A senhora acredita que essas modificações propostas pelo Congresso resolverão o problema do “toma lá, dá cá” do orçamento secreto?
Não resolverão, porque as alterações não se destinaram à correção da falta de aderência ao planejamento (do Orçamento). Continua sendo uma escolha subjetiva do parlamentar, sem lastro prévio em qualquer diagnóstico impessoal das diversas demandas e sem prognóstico das possibilidades de atuação estatal para enfrentá-las. O ideal seria limitar as emendas parlamentares ao fomento de projetos e atividades previamente delimitados no planejamento setorial das políticas públicas. Mas isso não ocorreu, a despeito de que o montante de 50% das emendas de relator (nome técnico do orçamento secreto) dever ir (de acordo com as novas regras) para as políticas públicas de saúde, educação e assistência social, onde há previsão constitucional e legal de que o dinheiro deva ser usado para atender àquilo que foi definido pelos respectivos planos setoriais.

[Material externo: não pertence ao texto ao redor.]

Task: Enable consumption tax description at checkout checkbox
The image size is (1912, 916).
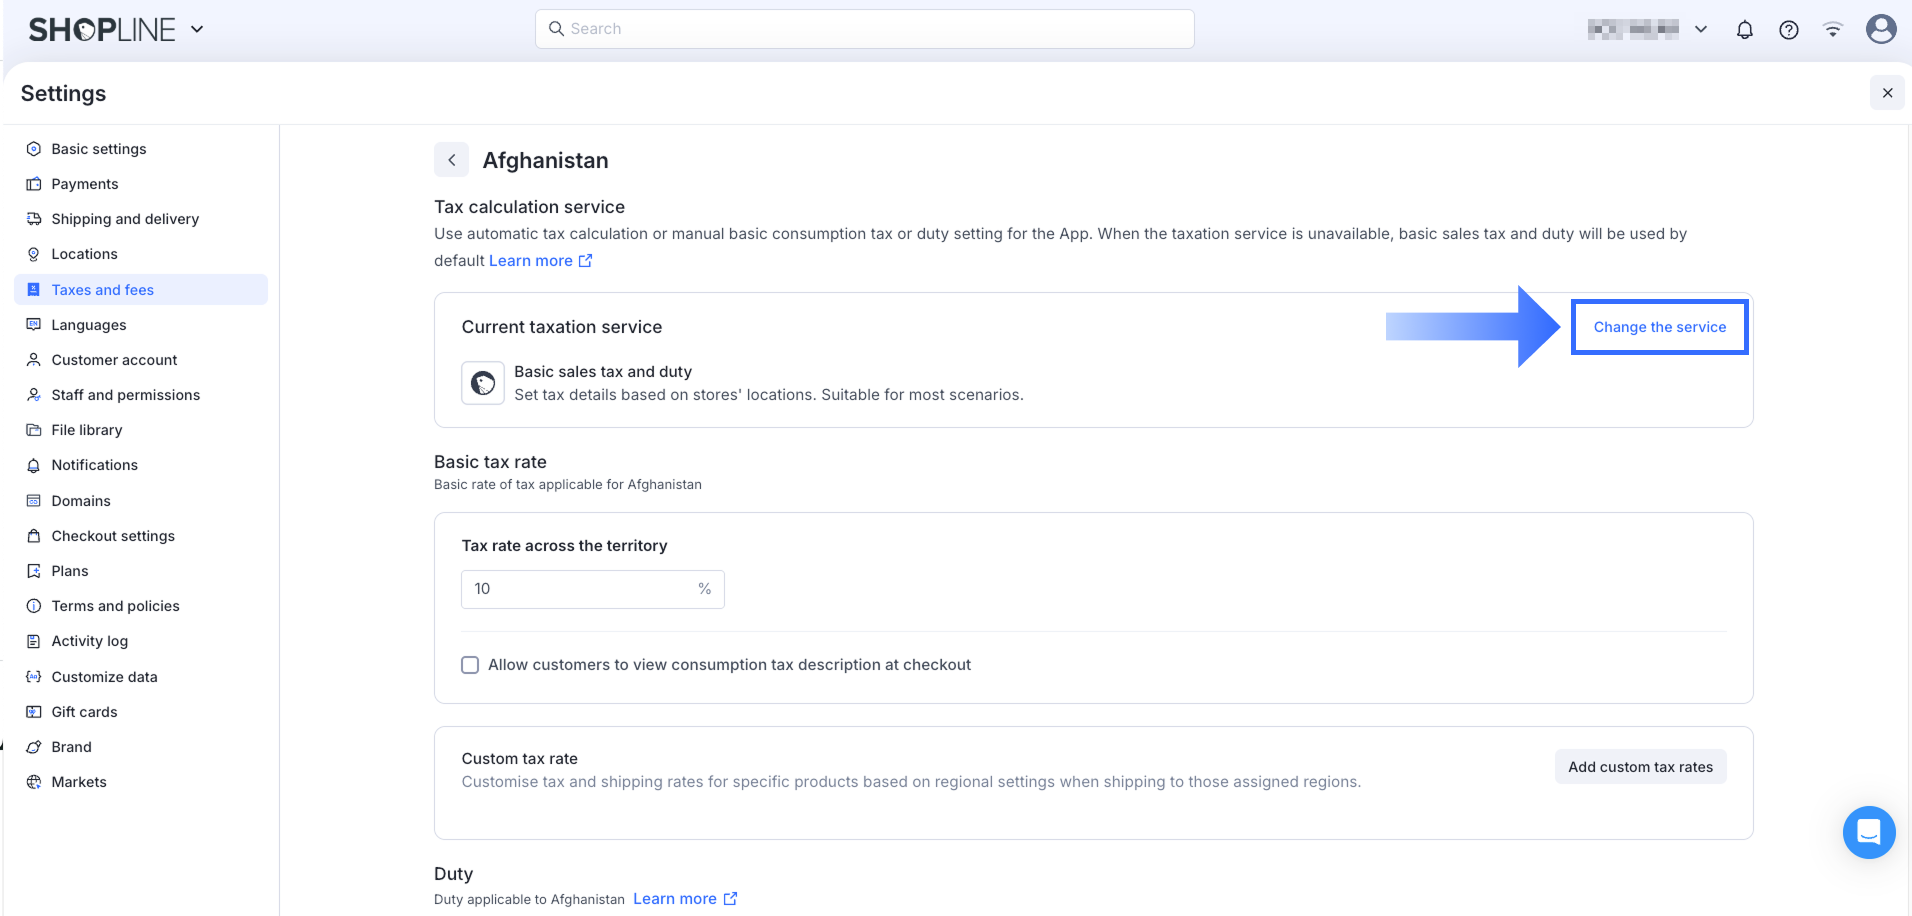Action: [470, 665]
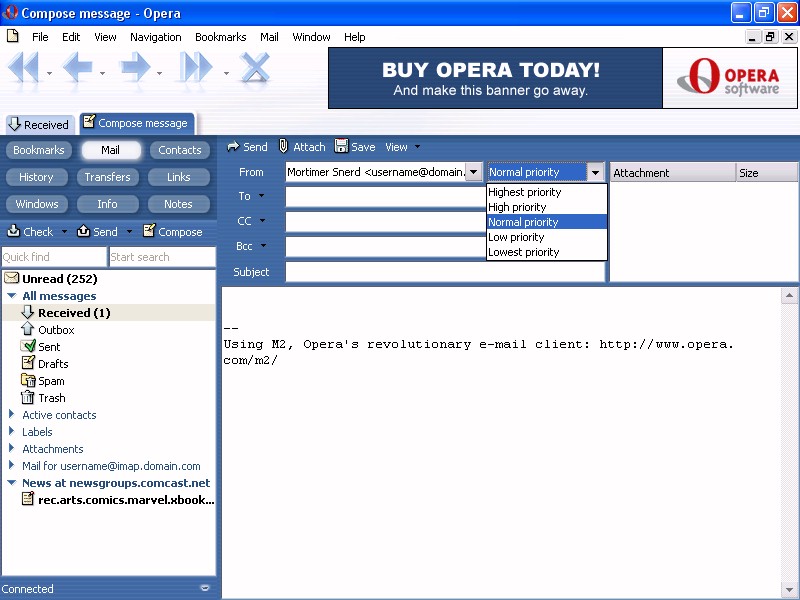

A prioridade continua sendo os gastos paroquiais e não políticas públicas estruturantes?
Exatamente. As novas regras não resolvem a fragilidade estrutural de permitir que os parlamentares tenham acesso a um mecanismo que opera, na prática, como execução privada do orçamento público. A regulamentação cristaliza a alocação pulverizada, subjetiva e curto-prazista do recurso público. Trata-se de um profundo rebaixamento institucional em relação às regras que almejavam internalizar qualidade, impessoalidade e transparência ao longo da execução orçamentária. Retrocedemos, com o orçamento secreto, ao padrão pré-Constituição Federal de 1988, com indicação totalmente arbitrária de CNPJ (empresa que realizará a obra ou serviço), sem sequer formalizar o processo de dispensa ou inexigibilidade de licitação, e sem qualquer planejamento.
Da última vez que o STF abordou este tema, o Congresso prometeu dar transparência ao mecanismo, mas isto nunca aconteceu. Desta vez será diferente?
O Congresso nunca atendeu, de fato, ao STF. A frustração do planejamento, a falta de licitação (incluídos os processos formais de dispensa e inexigibilidade de licitação), a ausência de prestação de contas sobre custos e resultados, a opacidade no manejo dos recursos fomentam o desvio, o enriquecimento ilícito e a lavagem de dinheiro, dada a natureza de execução privada do orçamento público que essa distribuição balcanizada de recursos possui. Já que o Brasil não vai conseguir extirpar essa profusão de todo tipo de emendas parlamentares ao orçamento público, essas precisam se submeter coerente e plenamente ao regime jurídico da despesa pública. O Legislativo quer o bônus da execução orçamentária, sem arcar com os respectivos ônus (cumprir as mesmas regras que o Executivo cumpre, por exemplo).
A senhora acredita que esta resposta do Congresso pode ser suficiente para evitar que o STF acabe com o orçamento secreto?
Acho que há uma tentativa de acomodação do arranjo atual que maximiza o poder do Congresso, sem, contudo, corrigir seus maiores erros. Infelizmente, uma vez rompida a barragem, não se recupera o imenso manancial de água que escoou… A ministra Rosa Weber (relatora do julgamento sobre o orçamento secreto no STF) não deveria ter voltado atrás na cautelar concedida no ano passado (medida liminar em que suspendeu o mecanismo). Agora é praticamente impossível reverter esse estado de coisas tão suscetível à captura de curto prazo eleitoral.